On the other hand, if the PTO loses before the Federal Circuit en banc, and petitions for cert to SCOTUS, look out. Currently, the only constraining force on PTO rule making is the Federal Circuit. If SCOTUS removes that brake in Tafas v Doll, we might as well torch the APA, at least in the patent area, as meaningless verbiage. Frankly, the whole doctrine of Chevron deference is, in my view, an abrogation by the judiciary of its role and an abomination in our jurisprudence.
Posted by: EG | July 08, 2009 at 08:56 AM
EG,
If the Office does pull out now (for any reason, be it to repackage or not), don't they leave in place a hurdle that would be very difficult to overcome?
Granted the standing judgment is only at the District Court level, but it is a standing judgment. And Office "rule-making" will have been adjudicated.
Even if they dress up the rules package and try again, the judgement as delivered by the District Court will get in the way of their next (best?) effort, regardless of how pretty the effort.
The battle lines are set - there is no retreat without complete defeat. With whatever the en banc group decides, I see this going the distance.
Posted by: Noise above Law | July 08, 2009 at 11:22 AM
Noise above Law,
You could well be correct that this might go the distance, including up to SCOTUS. I do stand by my view that, if this does go up to SCOTUS and they uphold the authority of the PTO to enact rules like these, we might as well torch the APA as meaningless verbiage in the patent area.
Posted by: EG | July 09, 2009 at 06:21 AM
EG,
It appears that my comment from yesterday has been snagged in a filter.
Briefly, I believe that we concur.
I am interested in whether the Supremes, more apt in administrative than patent law, would allow the opening of such a Pandora's box as the Office so wishes. "Doll deference" would replace "Chevron deference".
I think that the torch would singe much more than merely the patent area, and I am hopeful that the power grab will be recognized as what it is.
Posted by: Noise above Law | July 10, 2009 at 11:19 AM
Noise:
Your recent comment gives me an opportunity to explain how comments get posted on Patent Docs.
I receive a copy of almost every submitted comment at the time it is submitted from the online service (TypePad) that I use to maintain the blog. I say "almost every" submitted comment because a handful of spammers have recently figured out how to post comments without prompting such notifications.

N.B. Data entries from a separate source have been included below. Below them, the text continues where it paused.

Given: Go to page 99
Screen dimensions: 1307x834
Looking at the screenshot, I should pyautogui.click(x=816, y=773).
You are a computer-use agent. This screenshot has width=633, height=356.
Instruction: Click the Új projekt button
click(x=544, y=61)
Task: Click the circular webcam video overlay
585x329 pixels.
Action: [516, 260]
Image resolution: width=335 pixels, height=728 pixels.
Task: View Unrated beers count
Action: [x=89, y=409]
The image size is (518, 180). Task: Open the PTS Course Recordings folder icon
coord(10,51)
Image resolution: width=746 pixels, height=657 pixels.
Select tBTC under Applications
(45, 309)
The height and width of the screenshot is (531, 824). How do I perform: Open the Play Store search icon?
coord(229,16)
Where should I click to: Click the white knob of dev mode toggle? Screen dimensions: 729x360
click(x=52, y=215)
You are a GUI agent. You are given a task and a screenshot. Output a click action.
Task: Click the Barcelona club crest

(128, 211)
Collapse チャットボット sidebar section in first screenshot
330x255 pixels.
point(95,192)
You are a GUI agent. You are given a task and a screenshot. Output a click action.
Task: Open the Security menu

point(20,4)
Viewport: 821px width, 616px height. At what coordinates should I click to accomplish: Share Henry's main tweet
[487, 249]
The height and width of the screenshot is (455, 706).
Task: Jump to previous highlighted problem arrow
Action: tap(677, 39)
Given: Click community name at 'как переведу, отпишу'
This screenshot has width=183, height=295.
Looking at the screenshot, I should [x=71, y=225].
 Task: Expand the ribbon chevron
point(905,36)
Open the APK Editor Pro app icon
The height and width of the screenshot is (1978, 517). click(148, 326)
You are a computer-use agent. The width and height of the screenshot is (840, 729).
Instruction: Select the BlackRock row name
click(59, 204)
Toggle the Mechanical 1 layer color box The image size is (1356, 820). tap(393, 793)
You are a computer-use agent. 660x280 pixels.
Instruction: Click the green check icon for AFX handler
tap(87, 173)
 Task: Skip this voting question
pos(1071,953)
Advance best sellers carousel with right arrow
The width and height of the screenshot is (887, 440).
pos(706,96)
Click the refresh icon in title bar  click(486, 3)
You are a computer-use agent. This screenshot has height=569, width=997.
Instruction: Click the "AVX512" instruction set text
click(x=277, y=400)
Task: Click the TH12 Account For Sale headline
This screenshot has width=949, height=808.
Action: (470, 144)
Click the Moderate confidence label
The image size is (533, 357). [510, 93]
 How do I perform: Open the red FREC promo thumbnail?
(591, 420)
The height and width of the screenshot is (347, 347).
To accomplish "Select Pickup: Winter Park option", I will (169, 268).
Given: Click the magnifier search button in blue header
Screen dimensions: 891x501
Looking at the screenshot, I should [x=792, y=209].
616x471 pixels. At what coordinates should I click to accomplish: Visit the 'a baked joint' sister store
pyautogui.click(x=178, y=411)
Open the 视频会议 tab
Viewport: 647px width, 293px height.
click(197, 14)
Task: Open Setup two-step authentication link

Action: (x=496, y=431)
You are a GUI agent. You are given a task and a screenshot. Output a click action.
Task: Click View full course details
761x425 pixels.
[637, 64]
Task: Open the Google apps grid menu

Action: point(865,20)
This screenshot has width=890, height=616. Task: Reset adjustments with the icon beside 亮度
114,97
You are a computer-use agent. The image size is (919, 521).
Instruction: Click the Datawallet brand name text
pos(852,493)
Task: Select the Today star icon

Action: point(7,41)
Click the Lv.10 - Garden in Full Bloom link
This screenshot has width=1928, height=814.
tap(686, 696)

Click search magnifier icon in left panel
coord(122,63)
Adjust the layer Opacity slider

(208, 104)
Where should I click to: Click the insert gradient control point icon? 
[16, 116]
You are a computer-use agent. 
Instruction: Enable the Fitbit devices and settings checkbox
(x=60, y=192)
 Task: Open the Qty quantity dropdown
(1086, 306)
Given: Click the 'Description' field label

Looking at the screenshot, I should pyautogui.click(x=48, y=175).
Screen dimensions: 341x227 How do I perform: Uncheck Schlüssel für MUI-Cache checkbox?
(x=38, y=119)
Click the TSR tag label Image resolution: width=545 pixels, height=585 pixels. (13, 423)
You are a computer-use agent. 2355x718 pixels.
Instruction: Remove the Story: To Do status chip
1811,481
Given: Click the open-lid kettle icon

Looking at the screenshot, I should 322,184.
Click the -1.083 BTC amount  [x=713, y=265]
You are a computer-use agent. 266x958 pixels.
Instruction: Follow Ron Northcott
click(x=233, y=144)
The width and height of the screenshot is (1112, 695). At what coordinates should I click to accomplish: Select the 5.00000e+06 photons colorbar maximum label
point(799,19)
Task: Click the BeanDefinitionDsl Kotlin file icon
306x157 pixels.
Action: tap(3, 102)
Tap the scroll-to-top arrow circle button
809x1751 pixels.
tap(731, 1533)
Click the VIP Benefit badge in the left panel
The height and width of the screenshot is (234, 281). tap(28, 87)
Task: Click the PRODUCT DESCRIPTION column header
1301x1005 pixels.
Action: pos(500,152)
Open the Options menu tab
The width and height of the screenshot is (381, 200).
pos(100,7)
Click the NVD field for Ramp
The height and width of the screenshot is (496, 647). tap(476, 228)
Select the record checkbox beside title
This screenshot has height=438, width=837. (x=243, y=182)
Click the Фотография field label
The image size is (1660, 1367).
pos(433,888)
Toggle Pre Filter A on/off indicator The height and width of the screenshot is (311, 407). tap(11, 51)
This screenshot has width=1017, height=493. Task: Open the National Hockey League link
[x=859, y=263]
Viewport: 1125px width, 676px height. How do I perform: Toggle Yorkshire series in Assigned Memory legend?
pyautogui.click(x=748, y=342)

As a result, I have reset the preferences for the blog such that I must publish each comment before it will appear (thus effectively locking out the spammers). Depending on when the comment is submitted, this can sometimes take a little time. When TypePad resolves the issue with these spammers, I will return to our previous settings.
Notwithstanding the above process, I reviewed our database of comments, and we have no record of a comment being submitted on July 9th. However, in view of the problems TypePad is experiencing with comment management, it is entirely possible that they "lost" your comment.
Thanks for reading Patent Docs and thanks for taking the time to comment on our content.